Nevertheless, that left more than half an hour. In that time, what had he managed? He had opened his eyes.

Why did he need to use his mutation, anyway? He could not do anything useful, like Hank, who could single-handedly pick up an occupied wheelchair and carry it down the stairs. (It had probably been a mildly terrifying experience for Xavier, but nevertheless, it was useful.) He could not talk to people over distances or influence them, like Xavier. No, Scott just destroyed things.

He sighed and tried to put this all out of his mind. With a little free time, he had retreated back to his room with an apple and a book. More than anything else, he wanted not to have to think about this. Instead he focused on the words.

Words had a way of wrapping themselves around him. They always had. Even back in the home, Scott found that if he just opened a book and tried hard enough, the world around him would melt away. He preferred his life now to his life then, but he preferred the imaginary world to either.

When he surfaced, uncertain how much time had passed, and saw the light still very bright through the window, he was sure he had enough time just to close his eyes. Last night had been a late one. He just needed a few minutes' rest…

_Elsewhere, an hour later:_

"What are you up to?"

It was only half a conversation starter. With Hank, the answer was usually something incredibly interesting Charles almost understood. As Hank was currently sitting on the floor measuring the stairs, Charles was not only starting a conversation but actually curious.

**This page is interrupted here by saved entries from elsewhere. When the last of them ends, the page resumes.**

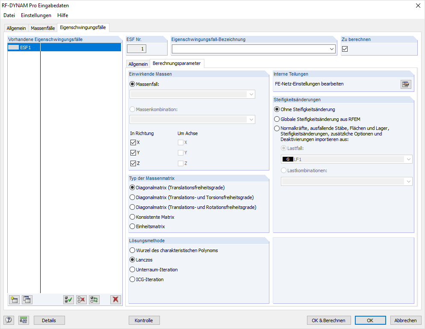Switch to the Massenfälle tab
The height and width of the screenshot is (329, 425).
pyautogui.click(x=43, y=27)
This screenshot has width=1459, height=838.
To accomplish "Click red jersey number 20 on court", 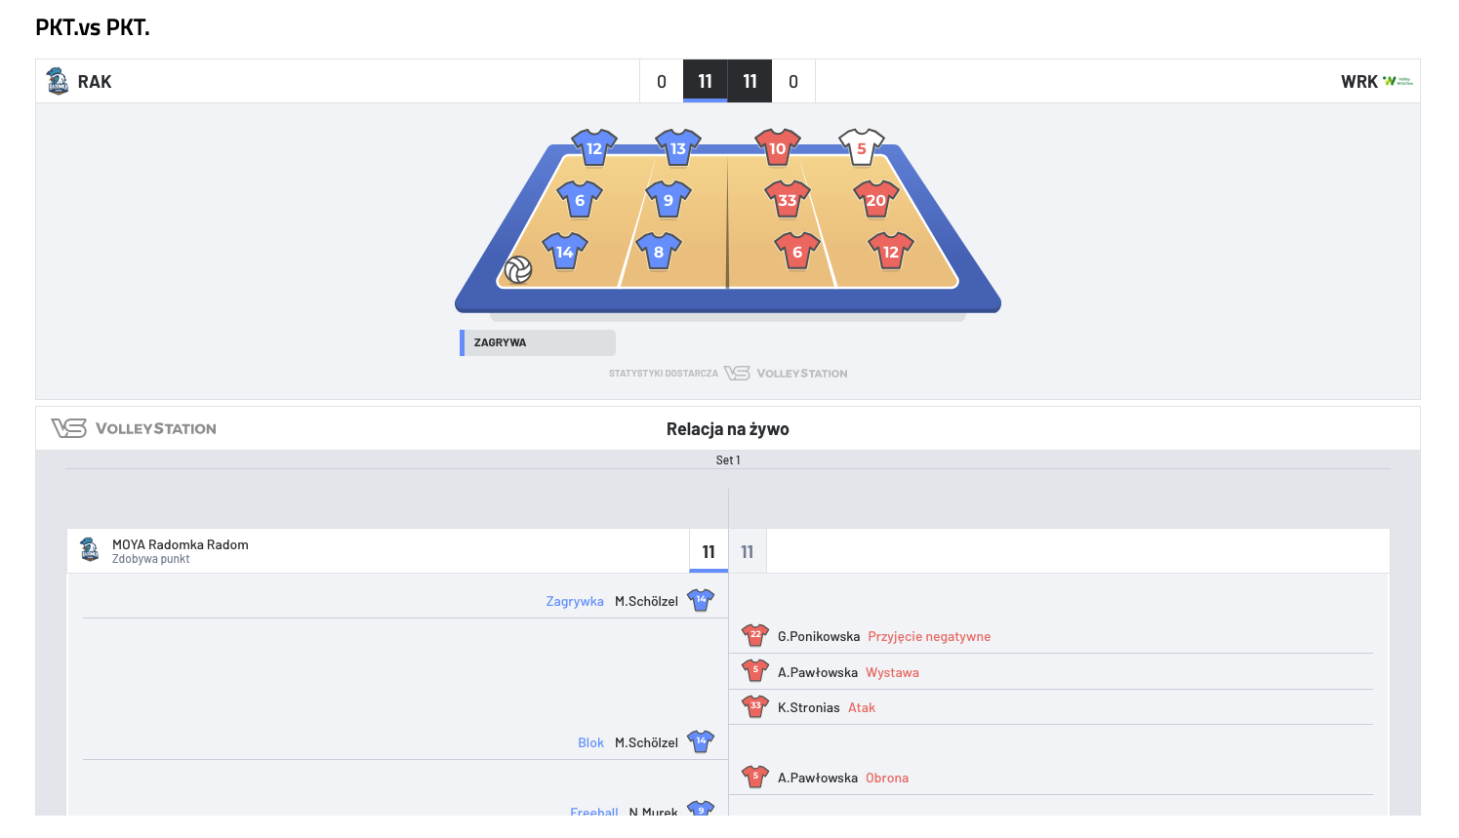I will (x=875, y=200).
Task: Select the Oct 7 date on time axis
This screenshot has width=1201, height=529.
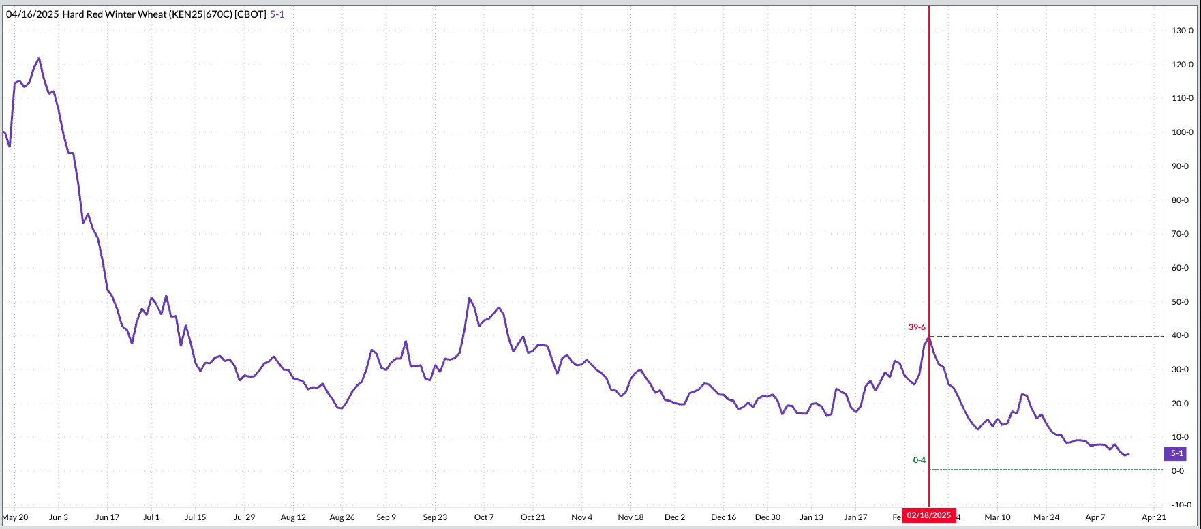Action: point(484,517)
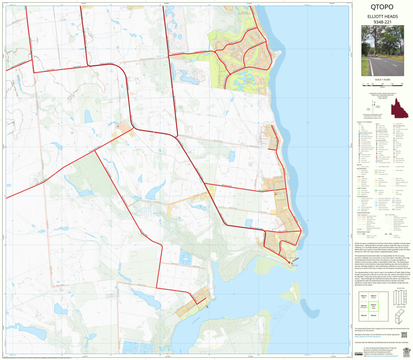
Task: Click the Transportation legend section
Action: (x=382, y=221)
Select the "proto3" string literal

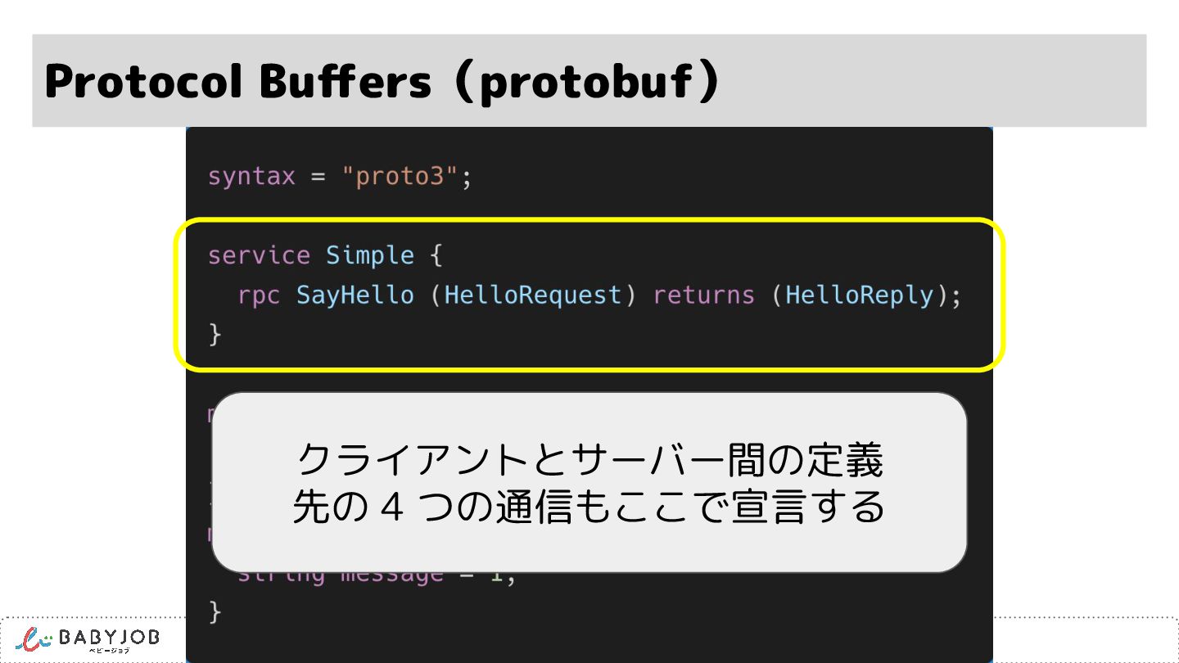click(400, 176)

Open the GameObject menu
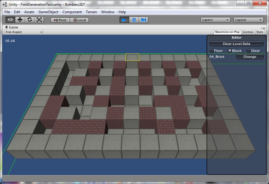tap(48, 12)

Hank's response was a perhaps somewhat obvious, "I'm measuring the stairs."

"I see. What for?"

Hank looked up at Charles. It was rare anyone looked _up_ at him, these days, and Charles found himself thinking that at least one thing about Hank had not changed at all: his eyes held the same intelligence and keen awkwardness they had held before.

Hank adjusted his glasses and said, "Well, the incline is probably too steep for a ramp, but all we really need is an electronically controlled platform."

"And then I could get down the stairs on my own," Charles said, stating the obvious conclusion.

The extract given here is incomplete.